By on novembre 21, 2012

text-align: justify”>Se c’è proprio un chiodo fisso che Mtv non riesce a togliersi dalla testa, è quello delle ragazze madri. Insomma, di queste povere fanciulle ingravidate e poi abbandonate Mtv proprio non riesce a farsene una ragione. Così, dopo 16 anni e incinta–  il reality che raccontava l’attesa, mese per mese, della mamma teenager –  la rete ha ricaricato la dose con “Teen Mom”, il docureality che racconta le storie di giovani mamme americane. La quarta stagione inedita (no dico, sono quattro anni che la produzione va avanti) è in onda tutte le domeniche a partire dalle ore 10 e riscuote un discreto successo. Cosa ci sarà dietro il successo di queste realtà disagiate? Forse il racconto senza filtri? Forse quel pizzico di morbosità misto a commozione che tanto ci piace? O magari la qualità del prodotto, a metà tra fiction e reality show? Non ci è dato saperlo, ma il successo di questi due prodotti, in Usa ancor più che in Italia,  è un dato di fatto.

teen-mom-amber

Le nuove puntate della quarta stagione raccontano la vita di Amber, Catelynn, Farrah e Maci, arrivate alla sfida del loro primo anno da neo-mamme.
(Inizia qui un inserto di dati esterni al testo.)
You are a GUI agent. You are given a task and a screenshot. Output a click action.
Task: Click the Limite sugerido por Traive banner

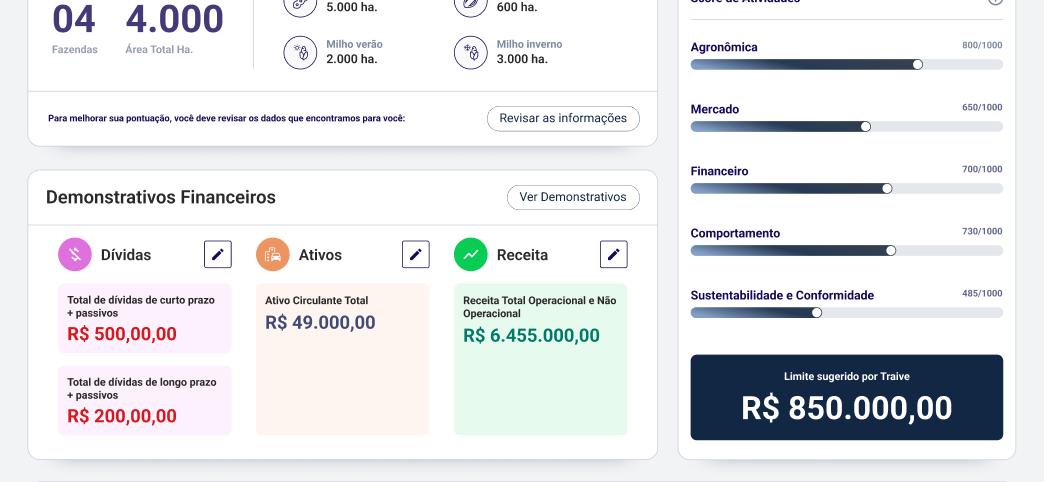coord(847,397)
Ogni episodio mostra infatti le difficoltà che queste ragazze devono affrontare ogni giorno: dal matrimonio alle relazioni con la famiglia, dai problemi finanziari al conseguimento del diploma di scuola superiore, dalla ricerca di un lavoro alle pratiche per un’eventuale affido e giù così al grido di “allegria, portami via”.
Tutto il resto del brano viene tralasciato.